▶ _Prompt A_:
According to the loan agreement excerpt, which section of the Uniform Commercial Code governs the right to redeem the Collateral?
▶ _Prompt B_:
Please translate this sentence from the loan agreement excerpt into Spanish: "The description of the Loan Documents contained herein is for informational purposes only and shall not be deemed to limit, imply or modify the terms or otherwise affect the Loan Documents."

▶ _Text passage_:
8.5 Bankruptcy. To induce Lender to execute this Agreement, each Credit Party represents and agrees that (a) the modifications provided for herein are, in such Credit Party’s informed judgment, sufficient to permit such Credit Party to operate its business and satisfy its obligations; (b) such Credit party has no intention to file or acquiesce in any bankruptcy or insolvency proceeding at any time after the date of this Agreement; (c) in the event of an Event of Default, such Credit Party acknowledges that such Credit Party does not have any further realistic opportunity to successfully reorganize such Credit Party’s financial affairs in bankruptcy; and (d) any bankruptcy filing or acquiescence to any bankruptcy filing by such Credit Party would, as to Lender, be in bad faith and solely for the purpose of delaying Lender from enforcing its rights and remedies. Accordingly, in consideration of the mutual covenants contained herein and for other good and valuable consideration, each Credit Party agrees that if such Credit Party is the subject of any federal or state insolvency, bankruptcy, receivership, dissolution, reorganization or similar proceedings, voluntary or involuntary, under any present or future law or act, Lender shall be entitled to the immediate and absolute lifting of any automatic stay as to the enforcement of its remedies under the Loan Documents, and each Credit Party consents to the immediate lifting of any such automatic stay, and will not contest or object to any motion filed by Lender to lift such stay; and such Credit Party will not seek and shall not be entitled to any extension of any period in the proceedings during which only such Credit Party may propose a plan of reorganization or liquidation, including specifically, but not limited to, the period specified by Section 1121(b) of the United States Bankruptcy Code, as it may be amended from time to time hereafter. Each Credit Party agrees that no injunctive relief against Lender shall be sought under Section 105 or any other provision of Title 11 of the U.S. Code, as amended.
8.6 Post-Default Waiver of Collateral Disposition Rights. Borrower and each other Credit Party hereby waive (a) any and all rights that it may have to notification of disposition of collateral under Section 9-611 of the Uniform Commercial Code; (b) any and all rights that it may have to require disposition of collateral under Section 9-620(e) of the Uniform Commercial Code; and (c) any and all rights that it may have to the right to redeem the Collateral under Section 9-623 of the Uniform Commercial Code.
8.7 Descriptions not Limiting. The description of the Loan Documents contained herein is for informational purposes only and shall not be deemed to limit, imply or modify the terms or otherwise affect the Loan Documents. The description in this Agreement of the specific rights of Lender shall not be deemed to limit or exclude any other rights to which Lender may now be or may hereafter become entitled to under the Loan Documents at law, in equity or otherwise. The description in this Agreement of the Existing Defaults shall not be to the exclusion of any other Defaults now existing or hereafter occurring under the Loan Documents.

▶ _Data under study_:
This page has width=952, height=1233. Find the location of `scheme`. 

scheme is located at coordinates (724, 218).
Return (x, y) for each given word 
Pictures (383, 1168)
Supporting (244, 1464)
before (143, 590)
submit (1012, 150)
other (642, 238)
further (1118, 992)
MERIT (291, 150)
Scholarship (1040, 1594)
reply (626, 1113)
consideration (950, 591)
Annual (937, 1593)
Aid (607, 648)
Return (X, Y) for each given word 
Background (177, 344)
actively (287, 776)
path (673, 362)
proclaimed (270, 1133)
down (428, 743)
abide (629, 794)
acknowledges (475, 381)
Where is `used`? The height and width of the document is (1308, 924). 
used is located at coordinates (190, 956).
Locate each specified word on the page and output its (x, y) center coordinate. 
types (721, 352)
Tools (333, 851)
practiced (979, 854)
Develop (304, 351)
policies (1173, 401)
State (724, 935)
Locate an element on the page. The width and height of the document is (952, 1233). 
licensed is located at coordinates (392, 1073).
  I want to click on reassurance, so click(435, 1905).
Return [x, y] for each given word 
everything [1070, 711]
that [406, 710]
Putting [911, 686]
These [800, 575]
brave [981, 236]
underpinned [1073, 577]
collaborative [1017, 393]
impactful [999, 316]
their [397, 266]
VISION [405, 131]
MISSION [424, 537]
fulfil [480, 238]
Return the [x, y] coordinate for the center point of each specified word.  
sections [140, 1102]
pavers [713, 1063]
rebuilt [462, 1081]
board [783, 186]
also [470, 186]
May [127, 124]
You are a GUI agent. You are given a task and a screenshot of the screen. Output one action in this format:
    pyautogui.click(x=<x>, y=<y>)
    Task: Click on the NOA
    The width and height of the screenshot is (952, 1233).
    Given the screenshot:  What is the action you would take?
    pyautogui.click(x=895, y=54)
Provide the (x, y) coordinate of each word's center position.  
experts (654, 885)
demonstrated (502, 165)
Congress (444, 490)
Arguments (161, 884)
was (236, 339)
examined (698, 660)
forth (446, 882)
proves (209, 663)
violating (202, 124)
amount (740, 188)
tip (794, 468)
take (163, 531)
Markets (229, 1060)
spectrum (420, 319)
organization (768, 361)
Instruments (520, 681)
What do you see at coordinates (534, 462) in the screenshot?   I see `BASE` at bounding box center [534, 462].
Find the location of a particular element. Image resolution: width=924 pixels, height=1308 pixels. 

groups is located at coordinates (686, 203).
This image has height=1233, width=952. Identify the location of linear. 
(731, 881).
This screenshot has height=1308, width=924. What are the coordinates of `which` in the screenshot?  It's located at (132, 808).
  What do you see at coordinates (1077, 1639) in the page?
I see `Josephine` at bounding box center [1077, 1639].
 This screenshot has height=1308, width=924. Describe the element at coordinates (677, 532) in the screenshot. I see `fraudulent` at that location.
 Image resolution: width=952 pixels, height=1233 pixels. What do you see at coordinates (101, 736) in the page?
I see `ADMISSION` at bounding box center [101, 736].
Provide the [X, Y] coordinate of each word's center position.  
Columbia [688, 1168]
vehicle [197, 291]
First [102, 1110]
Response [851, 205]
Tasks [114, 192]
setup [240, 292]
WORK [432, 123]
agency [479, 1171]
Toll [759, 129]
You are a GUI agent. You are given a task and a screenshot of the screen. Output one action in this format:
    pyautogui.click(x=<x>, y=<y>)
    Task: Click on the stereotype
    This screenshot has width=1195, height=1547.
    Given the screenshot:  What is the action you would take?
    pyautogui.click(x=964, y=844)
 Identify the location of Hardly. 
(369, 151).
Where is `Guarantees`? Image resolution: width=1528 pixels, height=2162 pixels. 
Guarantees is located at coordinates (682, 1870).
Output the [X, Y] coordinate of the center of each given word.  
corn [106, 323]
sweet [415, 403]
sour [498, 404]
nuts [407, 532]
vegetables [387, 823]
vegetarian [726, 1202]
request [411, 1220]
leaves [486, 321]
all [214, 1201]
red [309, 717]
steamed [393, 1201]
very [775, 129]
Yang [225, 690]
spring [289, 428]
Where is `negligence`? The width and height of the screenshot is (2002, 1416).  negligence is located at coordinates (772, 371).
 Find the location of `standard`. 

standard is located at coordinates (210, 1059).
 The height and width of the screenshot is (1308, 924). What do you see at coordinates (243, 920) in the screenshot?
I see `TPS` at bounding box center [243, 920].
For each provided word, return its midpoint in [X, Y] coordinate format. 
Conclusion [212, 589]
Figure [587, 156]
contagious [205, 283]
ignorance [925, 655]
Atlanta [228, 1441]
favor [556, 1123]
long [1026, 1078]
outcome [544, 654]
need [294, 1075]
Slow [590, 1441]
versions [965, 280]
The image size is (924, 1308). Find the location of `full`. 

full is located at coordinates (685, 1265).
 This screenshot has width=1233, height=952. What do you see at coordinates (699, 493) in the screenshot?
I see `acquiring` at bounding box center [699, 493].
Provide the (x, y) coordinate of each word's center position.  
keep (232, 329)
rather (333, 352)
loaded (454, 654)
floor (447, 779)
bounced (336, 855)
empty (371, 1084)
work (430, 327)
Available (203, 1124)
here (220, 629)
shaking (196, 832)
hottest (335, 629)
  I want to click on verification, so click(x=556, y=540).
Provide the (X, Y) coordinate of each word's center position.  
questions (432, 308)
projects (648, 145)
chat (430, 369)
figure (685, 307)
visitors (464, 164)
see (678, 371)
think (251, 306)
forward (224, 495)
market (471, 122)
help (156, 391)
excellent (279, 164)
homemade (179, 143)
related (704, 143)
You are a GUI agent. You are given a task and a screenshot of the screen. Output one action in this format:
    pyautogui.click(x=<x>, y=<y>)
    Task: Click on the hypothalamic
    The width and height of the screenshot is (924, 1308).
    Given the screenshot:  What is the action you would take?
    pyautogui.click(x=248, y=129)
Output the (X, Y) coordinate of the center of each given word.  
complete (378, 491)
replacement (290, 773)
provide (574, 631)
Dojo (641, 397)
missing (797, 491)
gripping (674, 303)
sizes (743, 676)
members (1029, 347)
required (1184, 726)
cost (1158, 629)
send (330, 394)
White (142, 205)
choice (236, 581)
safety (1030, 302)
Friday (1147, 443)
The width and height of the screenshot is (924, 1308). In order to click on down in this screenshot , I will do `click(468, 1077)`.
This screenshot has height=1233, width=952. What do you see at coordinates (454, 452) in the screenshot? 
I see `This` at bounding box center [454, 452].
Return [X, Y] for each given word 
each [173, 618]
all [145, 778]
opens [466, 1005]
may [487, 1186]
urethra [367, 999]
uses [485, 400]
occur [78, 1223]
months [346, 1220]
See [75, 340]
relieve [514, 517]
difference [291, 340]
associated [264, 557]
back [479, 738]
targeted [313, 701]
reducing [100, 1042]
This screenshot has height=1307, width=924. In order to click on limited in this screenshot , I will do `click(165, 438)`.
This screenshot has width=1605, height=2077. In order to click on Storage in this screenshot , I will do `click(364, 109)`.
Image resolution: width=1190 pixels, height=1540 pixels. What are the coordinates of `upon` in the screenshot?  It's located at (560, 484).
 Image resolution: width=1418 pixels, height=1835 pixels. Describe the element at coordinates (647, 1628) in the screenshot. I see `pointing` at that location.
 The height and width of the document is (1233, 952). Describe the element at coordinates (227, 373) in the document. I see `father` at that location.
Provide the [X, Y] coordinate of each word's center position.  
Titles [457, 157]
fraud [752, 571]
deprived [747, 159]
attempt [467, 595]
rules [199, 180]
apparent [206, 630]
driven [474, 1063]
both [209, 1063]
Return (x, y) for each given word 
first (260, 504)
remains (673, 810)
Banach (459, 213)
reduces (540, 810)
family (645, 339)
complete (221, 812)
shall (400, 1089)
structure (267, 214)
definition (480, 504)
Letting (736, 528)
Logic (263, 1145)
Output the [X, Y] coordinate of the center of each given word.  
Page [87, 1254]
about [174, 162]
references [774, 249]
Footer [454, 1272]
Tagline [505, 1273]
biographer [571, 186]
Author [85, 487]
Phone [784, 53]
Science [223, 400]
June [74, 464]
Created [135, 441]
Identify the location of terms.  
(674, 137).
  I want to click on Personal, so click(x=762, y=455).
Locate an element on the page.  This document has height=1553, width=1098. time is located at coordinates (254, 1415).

▶ _Expected answer A_:
Section 9-623

▶ _Expected answer B_:
La descripción de los Documentos del Préstamo contenida en el presente es únicamente a título informativo y no se considerará que limita, implica o modifica los términos ni que afecta de otro modo a los Documentos del Préstamo.